### Source text
---+---
When I was 11, I used to go fishing in a pond behind my house. My hooks were baited with stale bread, and I’d usually catch a small bluegill and toss it back. Every once in a while, I’d leave the bluegill on my hook and cast it back out into the pond. For the most part, this resulted in dead bluegill. But sometimes a carp would snatch up the bluegill, and I’d be in for a huge fight with one of the ugliest fish you can imagine.
Carp can put up a lengthy struggle (at least to an 11 year old). They can break your pole or snap your line. They’re bottom feeders, so they’re not good for eating. If you absolutely have to cook a carp, make sure it’s between two pieces of cardboard. Then eat the cardboard.
When I opened a vegetarian cookbook on Thursday, May 31—my last night as a meat-eater for 60 days—to plan the coming week’s meals, my struggles with those carp were the furthest thing from my mind. But as I read through the multi-step recipes and started calculating the sheer amount of effort that was going to go into each meal, I couldn’t help but feel like my 11 year old self, knowing that I had purposefully hooked something I didn’t want on my line. Something that would take time and energy and would ultimately result in nothing edible.
I closed the book and decided that I’d eat Cheetos and Snickers bars for dinner every night, then wash the whole mess down with a 2 liter of Pepsi.
But that wasn’t honest—to really engage myself with what it means to be a vegetarian, I’d have to actually eat like one. So that meant mushrooms, soups, and leeks (which I didn’t even know existed until last week). It meant meal planning. It meant trying new things.
So I set a menu, and, for the most part, I stuck to it. I won’t lie—there have been a few nights where I just ate ramen noodles because I didn’t feel like chopping a whole host of vegetables.
I’ve also learned some valuable lessons, the first and most important being that fake meat doesn’t taste like real meat. Did you know that you can buy fake bacon? It comes in perfect rectangular strips that look like drawings of bacon. It has a taste that approximates bacon, but isn’t bacon. You know that piece of plastic that comes in each vacuum sealed package of real bacon? And how it’s always covered in bacon slime, so you hold it by its corner and dump it in the trash like it’s toxic waste when the package is empty? Imagine cutting that piece of plastic into ½ inch strips, frying it up, and eating it. That’s pretty much what fake bacon is, I think.
---+---
Saved entries
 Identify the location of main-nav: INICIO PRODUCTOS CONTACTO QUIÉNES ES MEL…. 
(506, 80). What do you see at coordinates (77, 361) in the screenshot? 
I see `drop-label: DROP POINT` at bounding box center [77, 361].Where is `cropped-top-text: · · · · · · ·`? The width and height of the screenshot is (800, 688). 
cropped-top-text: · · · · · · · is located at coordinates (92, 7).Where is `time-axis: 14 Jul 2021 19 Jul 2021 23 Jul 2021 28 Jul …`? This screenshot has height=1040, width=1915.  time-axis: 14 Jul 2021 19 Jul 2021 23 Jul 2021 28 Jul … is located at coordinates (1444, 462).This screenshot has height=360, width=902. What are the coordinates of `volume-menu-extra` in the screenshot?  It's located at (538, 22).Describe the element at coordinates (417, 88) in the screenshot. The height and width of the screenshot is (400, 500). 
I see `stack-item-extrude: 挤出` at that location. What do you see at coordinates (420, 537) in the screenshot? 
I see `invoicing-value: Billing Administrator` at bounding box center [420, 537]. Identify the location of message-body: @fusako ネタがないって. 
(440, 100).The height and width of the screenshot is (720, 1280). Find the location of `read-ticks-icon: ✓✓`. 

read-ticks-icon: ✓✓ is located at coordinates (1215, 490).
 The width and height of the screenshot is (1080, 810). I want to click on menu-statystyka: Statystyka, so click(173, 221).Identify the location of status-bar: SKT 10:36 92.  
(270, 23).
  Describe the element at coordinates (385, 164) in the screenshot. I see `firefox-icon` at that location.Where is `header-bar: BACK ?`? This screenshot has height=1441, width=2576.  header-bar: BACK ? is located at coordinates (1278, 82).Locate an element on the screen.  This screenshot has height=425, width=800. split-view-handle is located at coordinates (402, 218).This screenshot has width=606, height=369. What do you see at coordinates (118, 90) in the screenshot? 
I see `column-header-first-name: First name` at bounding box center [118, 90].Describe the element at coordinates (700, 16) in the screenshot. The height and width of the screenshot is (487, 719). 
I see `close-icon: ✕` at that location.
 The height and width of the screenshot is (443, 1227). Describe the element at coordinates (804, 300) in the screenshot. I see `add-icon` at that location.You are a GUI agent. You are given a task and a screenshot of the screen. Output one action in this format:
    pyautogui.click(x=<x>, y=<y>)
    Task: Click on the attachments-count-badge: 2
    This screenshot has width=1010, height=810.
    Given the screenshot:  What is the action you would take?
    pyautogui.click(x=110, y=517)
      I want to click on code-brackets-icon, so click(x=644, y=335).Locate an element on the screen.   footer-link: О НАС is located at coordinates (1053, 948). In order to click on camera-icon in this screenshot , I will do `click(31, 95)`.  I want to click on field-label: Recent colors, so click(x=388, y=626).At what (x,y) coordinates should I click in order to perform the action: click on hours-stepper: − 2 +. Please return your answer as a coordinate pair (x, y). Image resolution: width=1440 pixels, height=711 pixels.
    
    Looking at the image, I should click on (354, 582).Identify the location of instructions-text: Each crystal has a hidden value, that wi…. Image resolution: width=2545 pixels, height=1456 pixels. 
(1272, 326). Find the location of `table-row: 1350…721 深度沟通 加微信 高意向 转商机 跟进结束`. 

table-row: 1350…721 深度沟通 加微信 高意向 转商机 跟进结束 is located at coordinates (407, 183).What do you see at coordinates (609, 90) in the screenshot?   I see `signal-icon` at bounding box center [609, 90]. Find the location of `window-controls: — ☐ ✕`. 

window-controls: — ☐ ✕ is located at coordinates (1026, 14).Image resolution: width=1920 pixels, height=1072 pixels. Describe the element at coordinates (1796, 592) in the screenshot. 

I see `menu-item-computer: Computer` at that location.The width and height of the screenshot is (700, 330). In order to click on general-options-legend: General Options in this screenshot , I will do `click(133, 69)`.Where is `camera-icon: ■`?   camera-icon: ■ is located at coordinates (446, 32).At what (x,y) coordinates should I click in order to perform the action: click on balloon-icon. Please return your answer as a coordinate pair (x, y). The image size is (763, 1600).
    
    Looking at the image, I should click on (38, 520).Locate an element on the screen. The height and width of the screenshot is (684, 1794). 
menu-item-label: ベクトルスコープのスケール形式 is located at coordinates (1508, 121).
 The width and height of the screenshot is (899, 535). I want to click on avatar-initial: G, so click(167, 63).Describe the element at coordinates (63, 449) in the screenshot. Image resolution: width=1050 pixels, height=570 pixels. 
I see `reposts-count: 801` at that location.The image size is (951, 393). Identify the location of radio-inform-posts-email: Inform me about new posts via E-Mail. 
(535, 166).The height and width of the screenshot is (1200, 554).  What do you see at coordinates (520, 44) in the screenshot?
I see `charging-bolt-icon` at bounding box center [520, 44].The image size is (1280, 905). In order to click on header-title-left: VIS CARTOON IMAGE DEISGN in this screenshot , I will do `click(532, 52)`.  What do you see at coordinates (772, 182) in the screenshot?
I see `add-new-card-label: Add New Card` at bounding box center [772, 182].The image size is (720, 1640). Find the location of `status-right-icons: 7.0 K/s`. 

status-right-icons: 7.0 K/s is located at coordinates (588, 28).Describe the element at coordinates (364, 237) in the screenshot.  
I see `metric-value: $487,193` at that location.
---+---
### Action item A
Answer these questions about the essay on going vegetarian, one answer per line:
(i) What did the writer use to bait hooks at age 11?
(ii) On what date did the writer open a vegetarian cookbook?
(iii) What did the writer eat on nights when chopping vegetables felt like too much?
### Action item B
Pick up the essay on going vegetarian after its final sentence and keep writing it.

### Expected output A
(i) Stale bread
(ii) Thursday, May 31
(iii) Ramen noodles

### Expected output B
And don’t get me started about the fake chicken breasts with grill lines painted onto them.
The best meals have been the ones that I’ve put work into—the ones that had me chopping fresh ginger while I fried garlic and soaked mushrooms, all at the same time. They’re the ones that got me sweating even though I’m lucky enough to have air conditioning. They’ve made me ask questions like “What’s a garlic chive?” and “Where do I get sunflower oil?”
Dinnertime is a little less satisfying in one way—I still miss meat. I miss being able to come home and throw some chicken on the grill. No planning. No fuss. No mess. I miss the sizzle you get when you throw a cold piece of meat on a hot grill. But in another way, dinner is more exciting now. It’s a challenge, but it’s a relaxing and rewarding one. Sometimes I end up with something fantastic—garlic thai noodles for instance. Other times, I end up with something that I guiltily scrape into the garbage disposal because I can’t choke down another bite.
But that doesn’t bother me much. I’m not usually a quote-y sort of guy, but it’s like Ursula K. Le Guin said (probably over a nice steak dinner): “It is good to have an end to journey toward, but it is the journey that matters in the end.”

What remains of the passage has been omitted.